In his hit song from 1962, Elvis Presley sang it, “Return to Sender.”
In 2026, in a surprise move in the National Football League, the Baltimore Ravens did it.
They sent Maxx Crosby back to the Las Vegas Raiders after making one of the more interesting trades of the off-season. Baltimore had acquired the Raiders defensive weapon for a pair of first round draft choices.
Crosby had a jagged ending to what appeared to be the end of his days in Las Vegas. He played last season knowing that he was going to have to undergo surgery after the season to repair his knee. Still, he played with the injury and was most vocal in his disappointment with his team when the organization decided to sit him late in the season.
He wanted to play … the Raiders wanted to make sure he was healthy enough for trade bait. Crosby knew why he was benched and wasn’t happy. He also celebrated the trade to Baltimore because he went from a team with the prospects of a fly about to get hit with a swatter to a Ravens team that has been among the top teams in the league for years.
Then, in a move more surprising than the trade, the Ravens doctors, who have been characterized in follow-up reports as both “cautious” and "conservative," didn’t physically pass Crosby Baltimore nixed the trade and the Ravens returned Crosby to the Raiders.
Bad move?
I have a firsthand experience where not following a doctor's report cost a team big time. In 1973, the Oakland Raiders were among the best teams in football. Still, losses the prior years in the playoffs had opened the doors for a pair of American Football League teams that were a notch better than Al Davis’s squad, the Miami Dolphins and Pittsburgh Steelers.
Davis was most concerned about the Steelers and their prospects for them dominating football for years to come. Even before they had played in their first Super Bowl, Davis drooled over their defensive prowess led by a front line anchored by Joe Greene, L.C. Greenwood, Dwight White and Ernie Holmes. The Raiders strength in those days was their offensive line, but Davis was looking for a more intimidating defense.
With that in mind, and learning that the Baltimore Colts were shopping Bubba Smith, the prospect of adding a player considered one of the best intimidators in the game prompted Davis to enter the negotiations. He was willing to trade a key part of their offensive juggernaut to put his defense up to the standards of the emerging Steelers.
Bubba Smith was a great athlete that combined both size and strength. In college, at Michigan State, the chants from the stands were “Kill, Bubba, Kill.” He was a force in college football that had Michigan State vie for the National Championship while pinned on his dominance over opposing offenses. He was the first player taken in the 1967 draft and played in two Super Bowls in his first five professional seasons.

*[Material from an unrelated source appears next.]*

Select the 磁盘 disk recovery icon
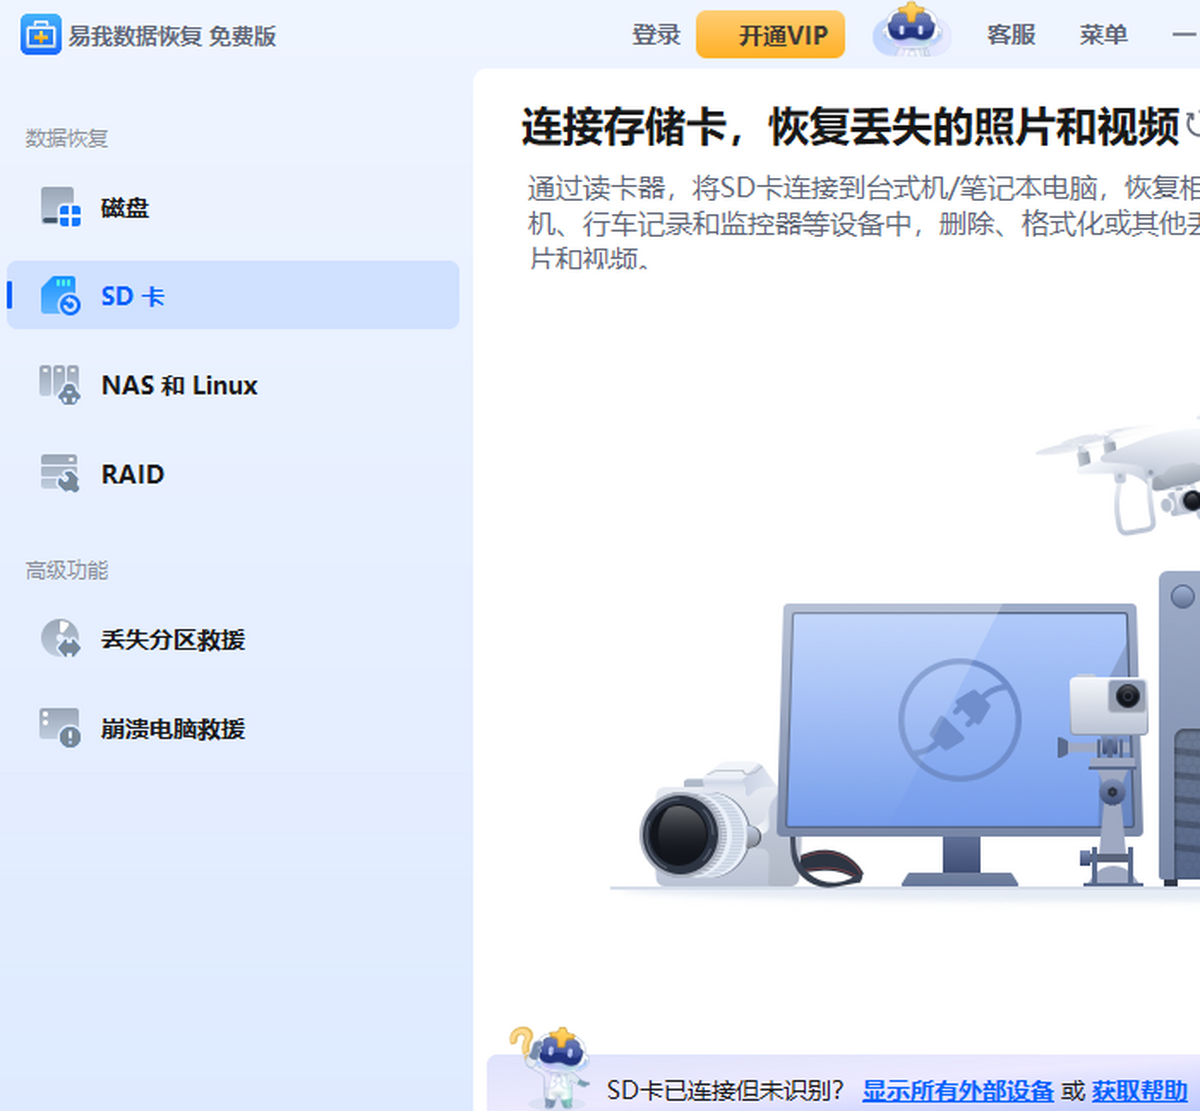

Then, in a 1972 exhibition game in Tampa, years before the Buccaneers were even an NFL franchise, the Colts played an exhibition game in Florida and an inexperienced sideline crew manning the yard markers found Smith crashing into one and injuring his knee. By today’s standards the surgery would be completed and the player would in all likelihood return to his former prowess.
But Smith had two things against him. First, he did not benefit from the medical advances we have enjoyed in ensuing years, and his athletic ability came so naturally to him that having to overcome an obstacle was not in his wheelhouse. He was not the same player after the surgery, and the Colts were willing to part ways with the one-time great player. In Davis, they found a suitor that was looking to enhance the intimidation factor for his beloved Raiders and figured Smith would return to his glory years in Silver and Black.
In fact, the Raiders orthopedic specialist, Dr. Robert Rosenfeld, questioned whether Smith would regain his former stature on the field. But Davis discarded the doctor's concerns, swayed with visions of the Kill, Bubba, Kill glory. To bring Smith to the Raiders, Davis sent their star tightend in the prime of his career, Raymond Chester, to the Colts.
Smith never regained his dominance, hadn’t since the 1972 injury, and he played a couple undistinguished seasons in Oakland before ending his career with the Houston Oilers. As for the Raiders, the trading of Chester weakened their once prolific offense that quarterback Daryle Lamonica triggered with a receiving corps that lost one of their major cogs with the departure of Chester.
In fact, Lamonica never completed another touchdown pass for the Raiders after Chester was removed from his one-time high-scoring offense. After three games without getting the Raiders offense into the endzone to open the 1973 season, he was replaced by Ken Stabler. It wasn’t until the Raiders found another outstanding tight end with the drafting of Dave Casper out of Notre Dame that they finally won their first Super Bowl to complete the 1976 season. That was a year in which Smith was playing out his once-promising NFL career in Houston.
Davis was hoping Smith could return from an injury that sidelined his effectiveness. The Ravens had the same concern about Crosby this year. One held out hope and the trade was a bad one for Oakland, the Ravens recovered their first-round draft choices, and we can only see whether their cautious path to return Crosby to sender was the right one.